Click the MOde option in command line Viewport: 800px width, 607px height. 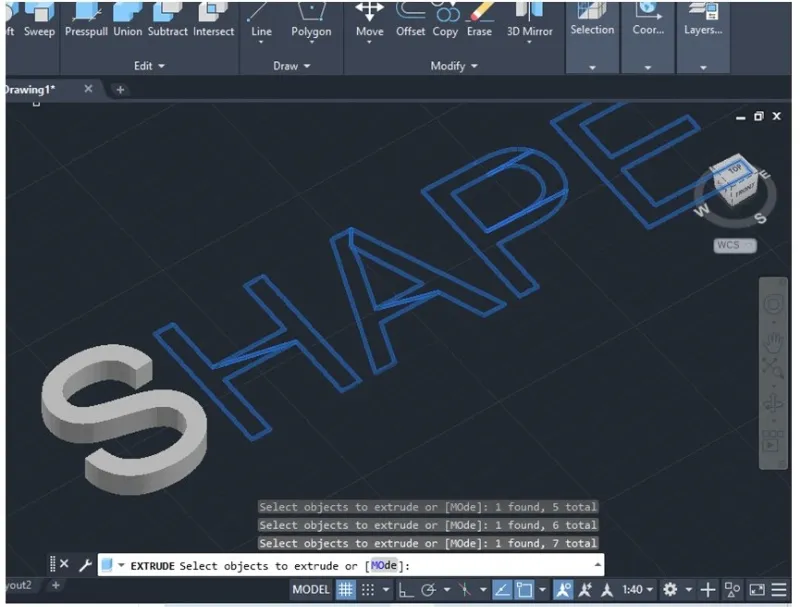point(384,566)
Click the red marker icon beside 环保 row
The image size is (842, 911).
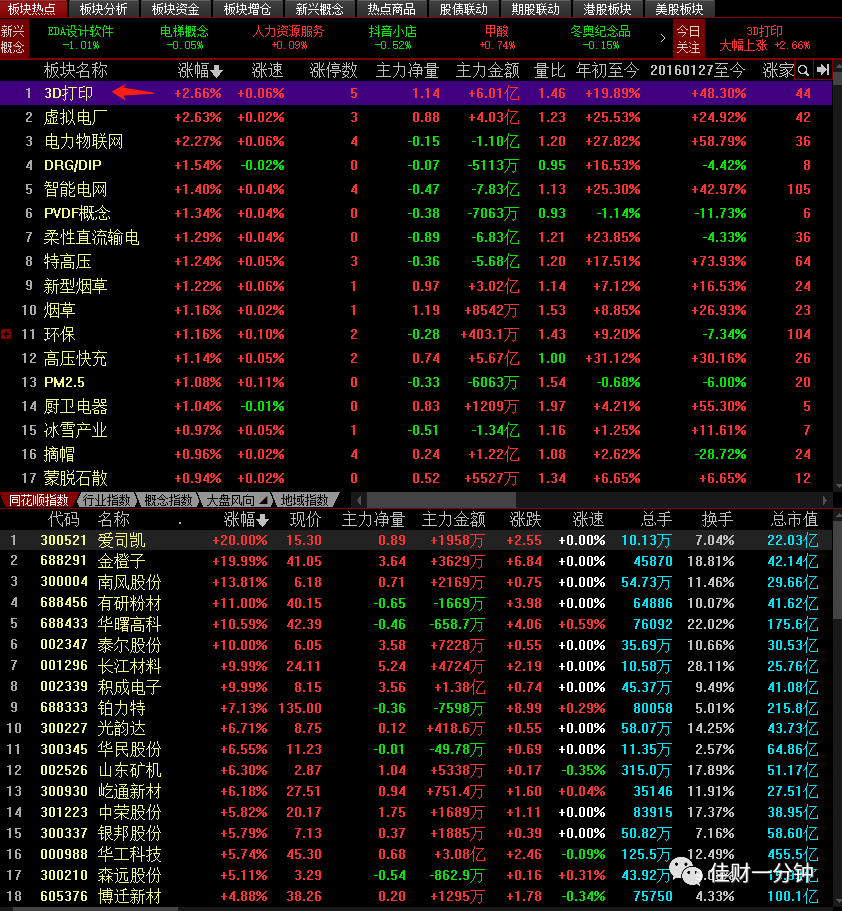6,334
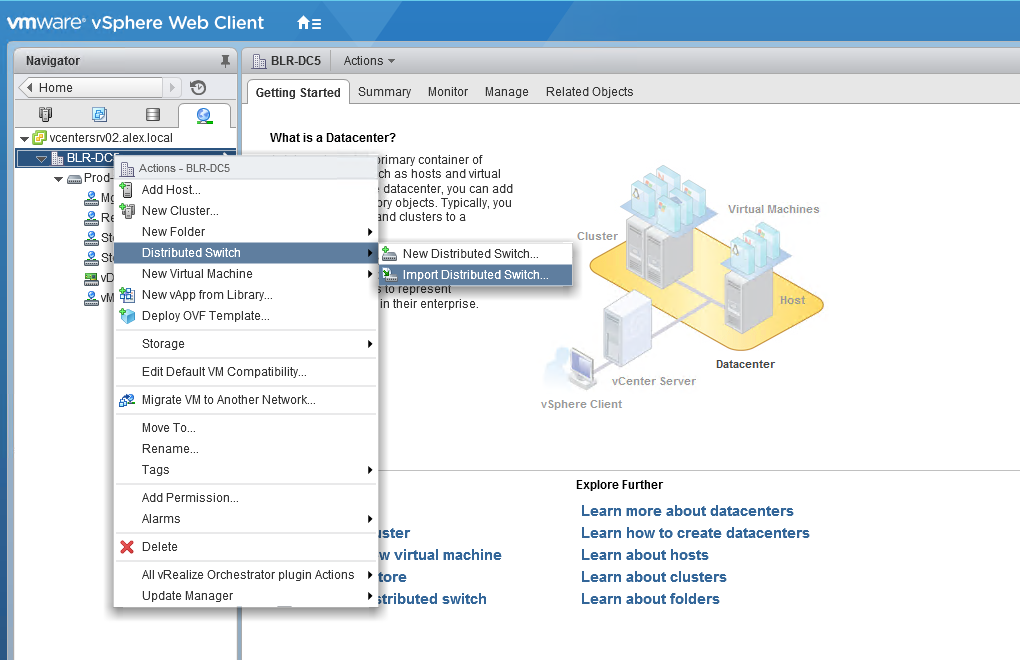Screen dimensions: 1020x660
Task: Collapse the vcentersrv02.alex.local tree node
Action: (24, 137)
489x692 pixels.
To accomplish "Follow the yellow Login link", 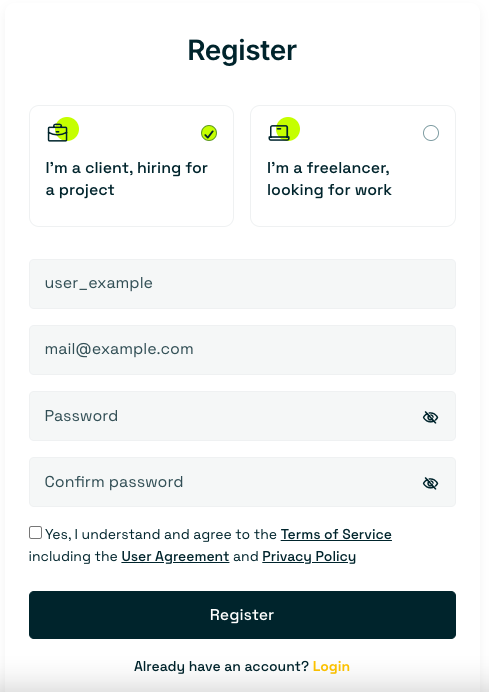I will (x=331, y=666).
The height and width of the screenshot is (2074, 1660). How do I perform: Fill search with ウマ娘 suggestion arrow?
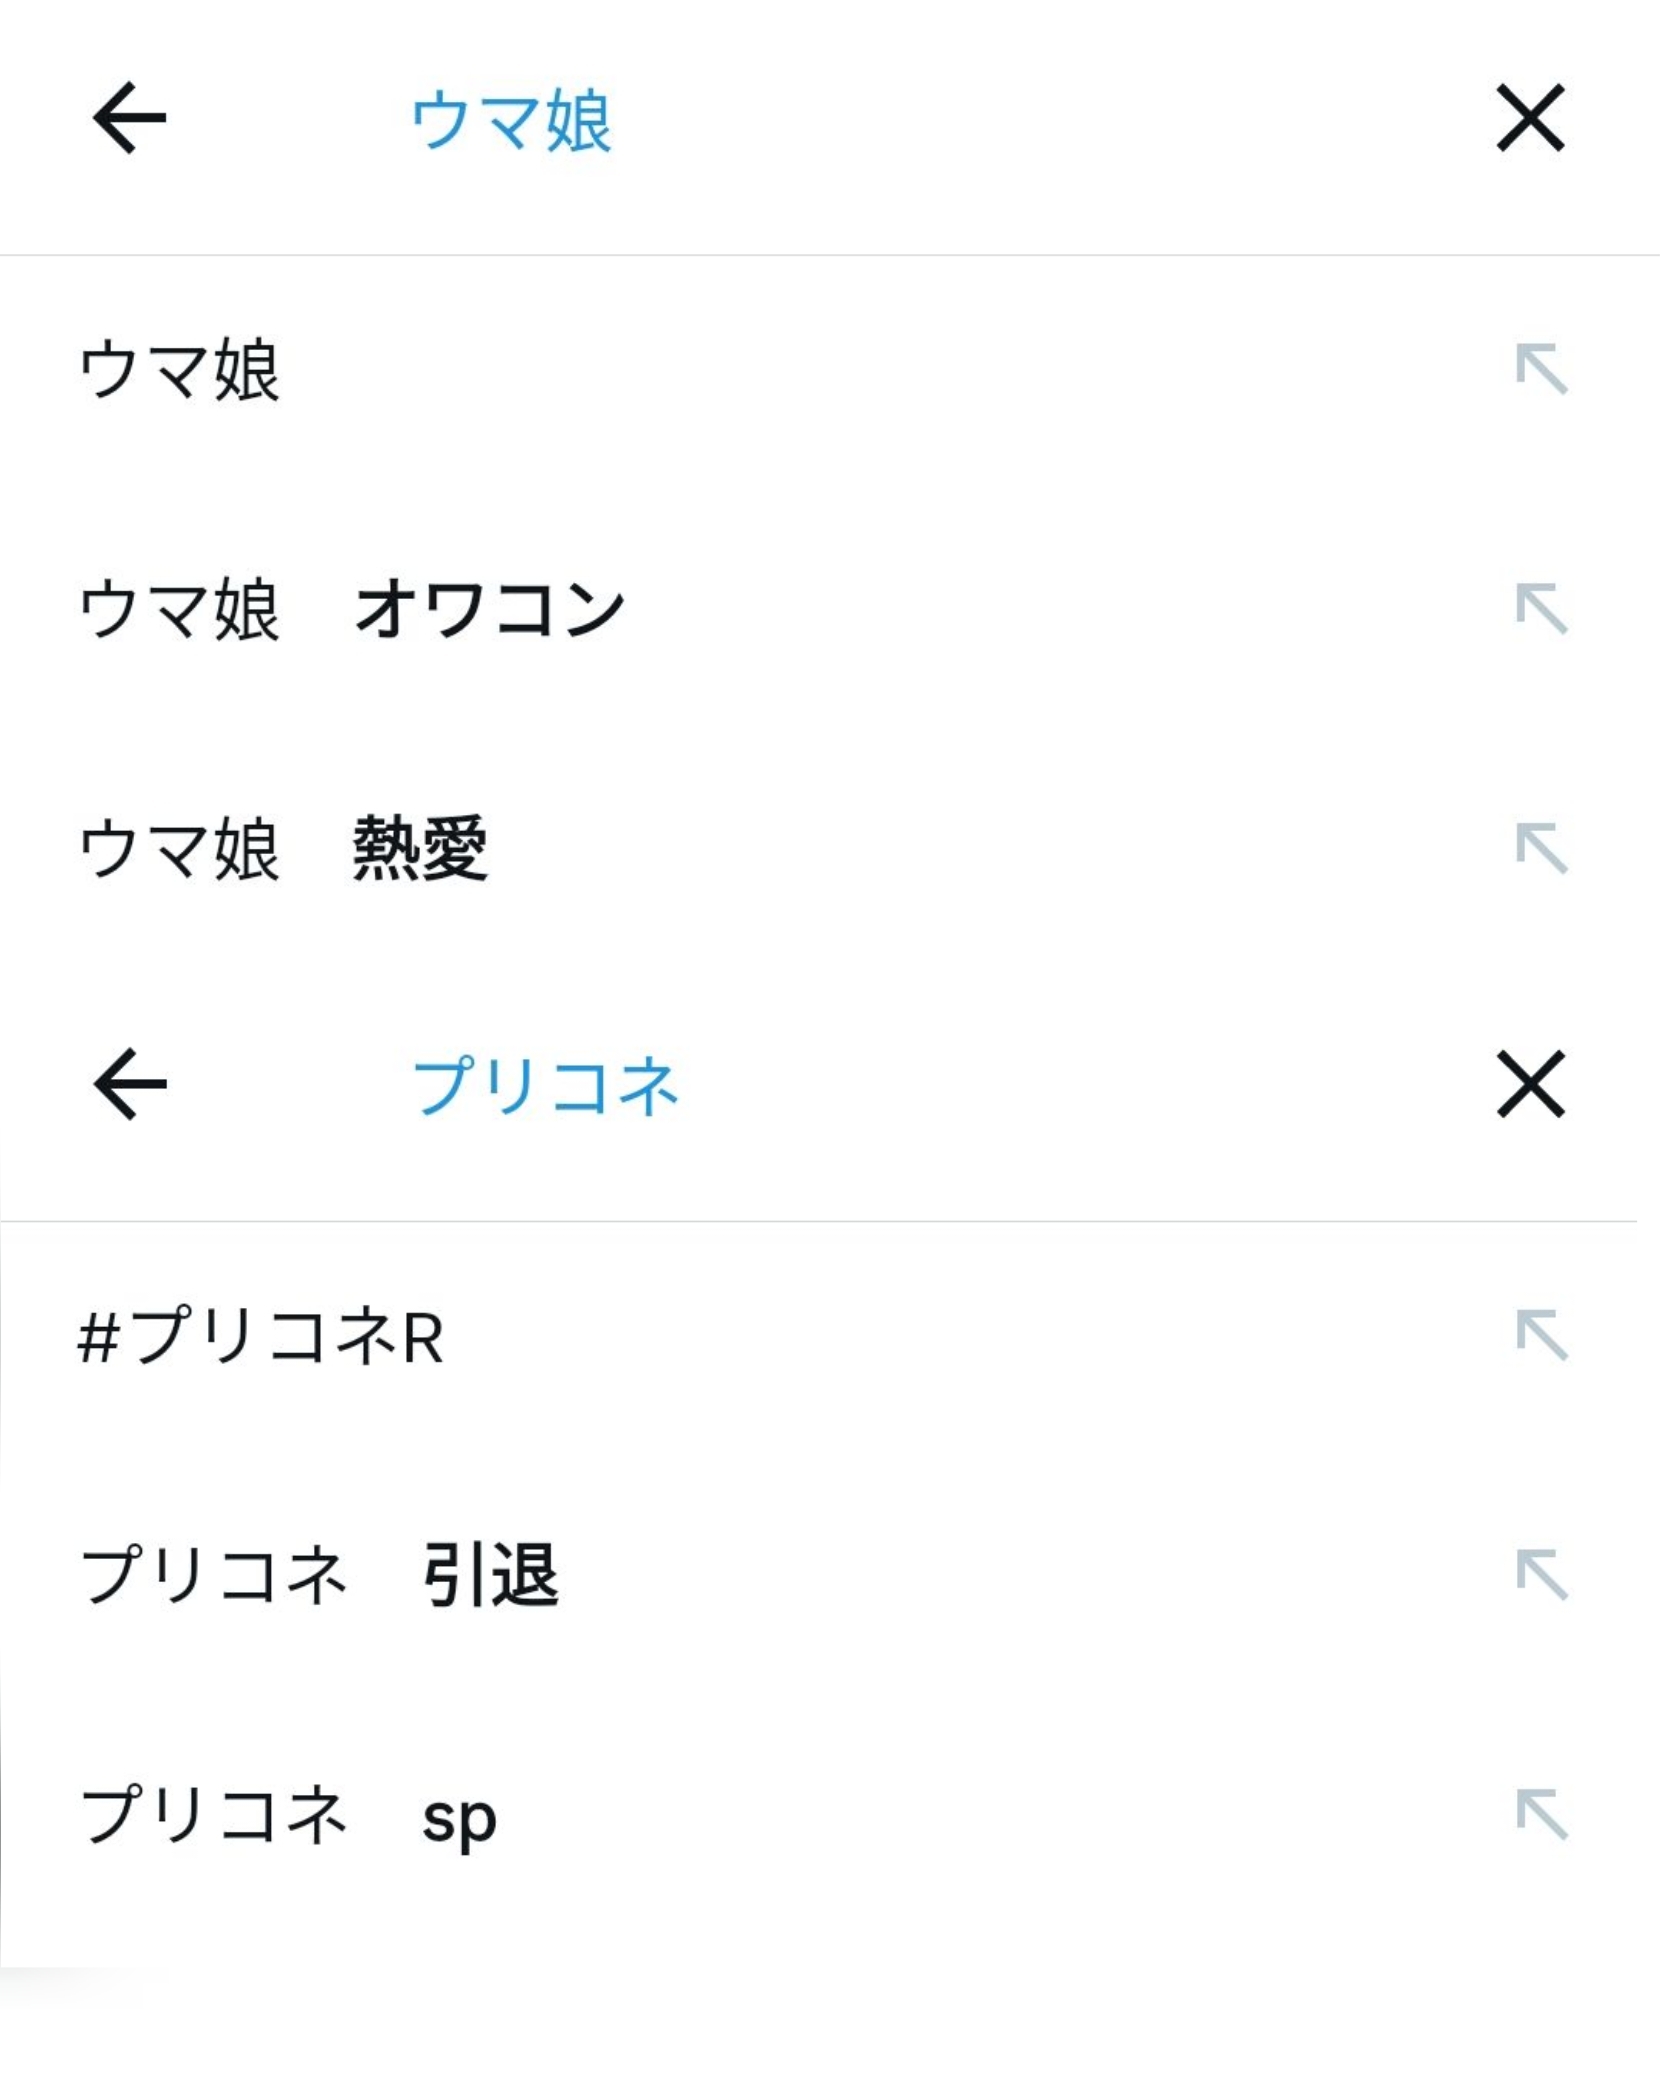tap(1541, 369)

Stated problem: Could you render the lines between the line holding "The height and" and the end of the lines above, inclusive, as a JSON list of strings with one string per line, skipping blank lines and leaving out the pictures?

Task solution:
[
  "The height and width of the screenshot is (2074, 1660). How do I perform: Fill search with ウマ娘 suggestion arrow?",
  "tap(1541, 369)"
]